Forty-three percent of hiring managers and human resource professionals are concerned top workers will leave their organizations this year, according to a new CareerBuilder survey.
The survey of over 3,000 hiring managers and human resources professionals nationwide also revealed that 34 percent of human resource managers saw an increase in voluntary turnover (workers leaving organizations for other opportunities) last year.

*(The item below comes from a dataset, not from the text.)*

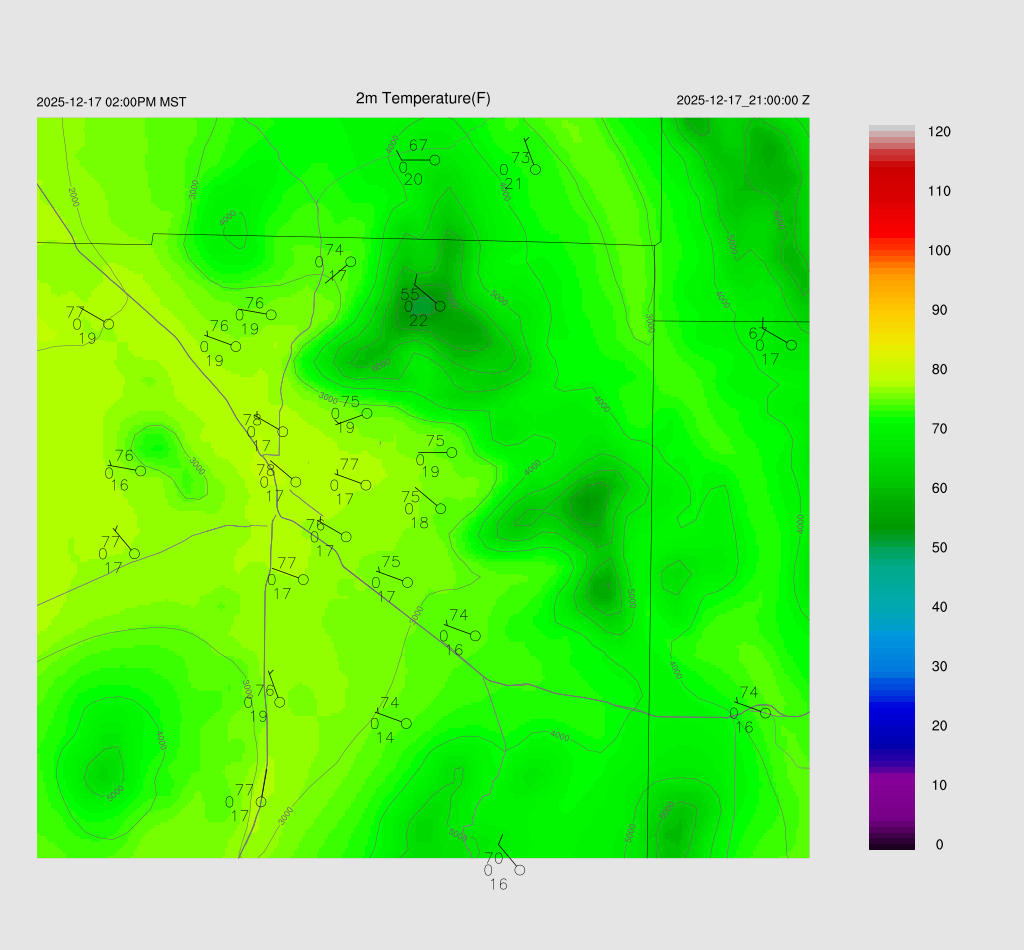Viewport: 1024px width, 950px height.
Task: Pick the purple band near 10 on colorbar
Action: (x=892, y=785)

Given these findings, it’s no wonder retention is a concern for so many organizations right now
Moreover, hiring managers in the information technology, financial services, manufacturing and health care fields – industries that rely on high-skilled workers – expressed the most concern about a potential talent exodus.

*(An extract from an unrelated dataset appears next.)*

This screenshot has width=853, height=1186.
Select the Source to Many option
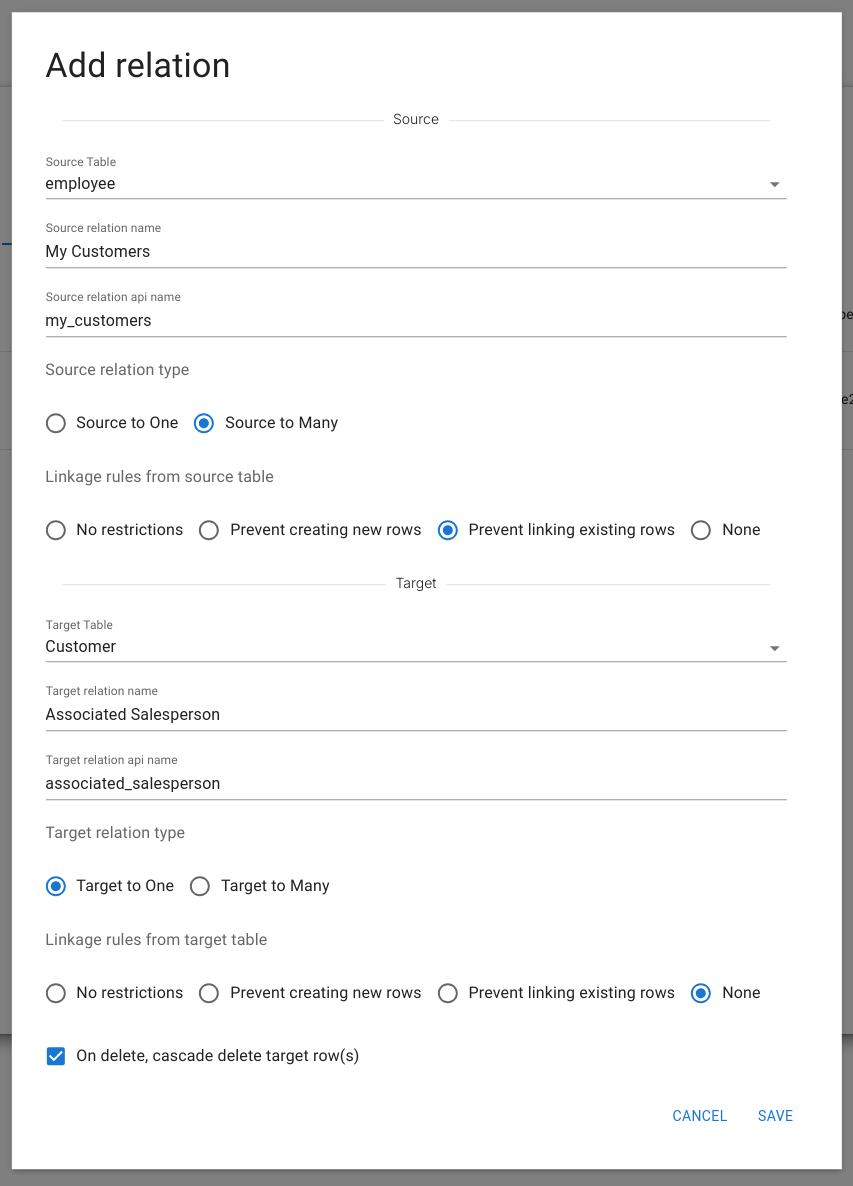[x=204, y=423]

In addition to retention worries, the inability to fill open positions presents a whole other worry for hiring managers: 26 percent say they currently have open positions for which they cannot find qualified candidates.

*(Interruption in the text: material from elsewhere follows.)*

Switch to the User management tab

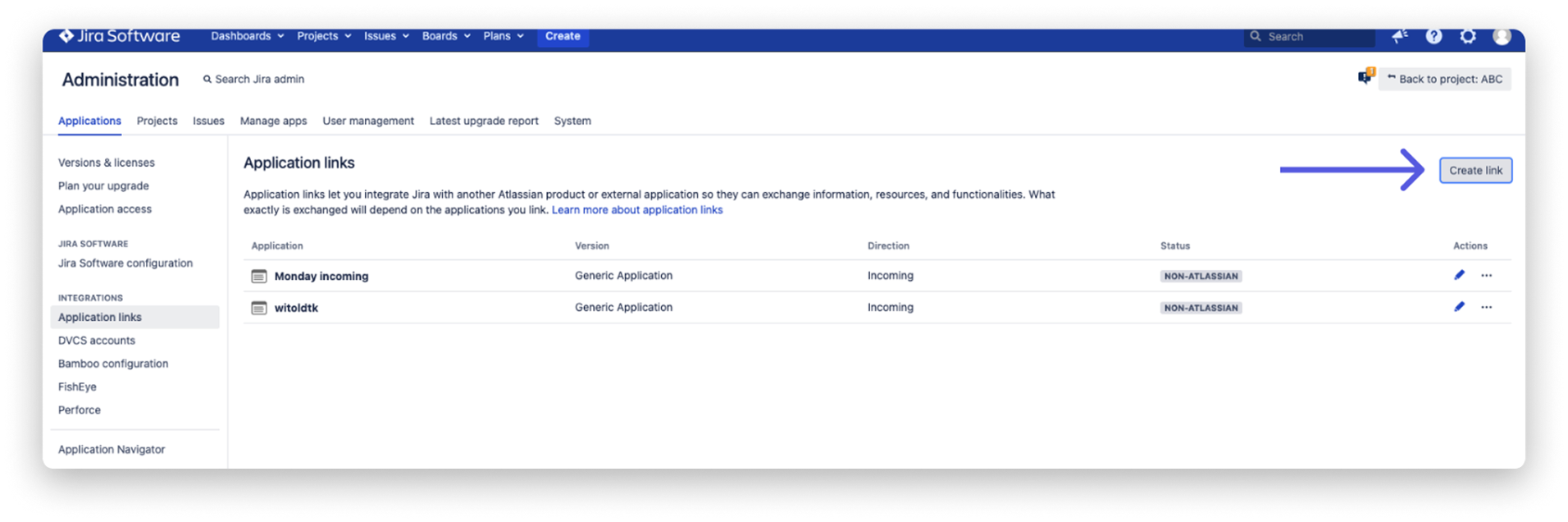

Retention, compensation among employers’ biggest challenges
When asked to name their biggest staffing challenges this year, survey participants gave the following answers:
- Being able to retain top talent (35 percent)
- Being able to provide competitive compensation (35 percent)
- Worker burnout (32 percent)
- Maintaining productivity levels (29 percent)
- Being able to provide upward mobility (26 percent)
- Can’t find high-skilled applicants (24 percent)
- Don’t have the budget to recruit (13 percent)
Beyond salary increases, organizations can offer a broader range of perks and benefits to meet these challenges, according to Rosemary Haefner, CareerBuilder’s vice president of human resources.
Overcoming staffing challenges | Workers weigh in
In addition to hiring managers and human resource professionals participated, more than 7,700 workers nationwide also participated in the survey, revealing insight that could help employers meet these challenges. When asked what they consider most when evaluating a potential employer, workers who participated in the survey gave the following answers:
- Good work culture
- Career advancement opportunities
- Flexible schedules
Note that even if your organization provides employees some or all of the above perks, you might not be communicating it to current and potential employees as clearly or as frequently as you think you are: a 2011 MetLife study found that 55 percent of employees feel their communication regarding benefits is either unclear or too infrequent.
Do these results surprise you? What staffing challenges concern you most?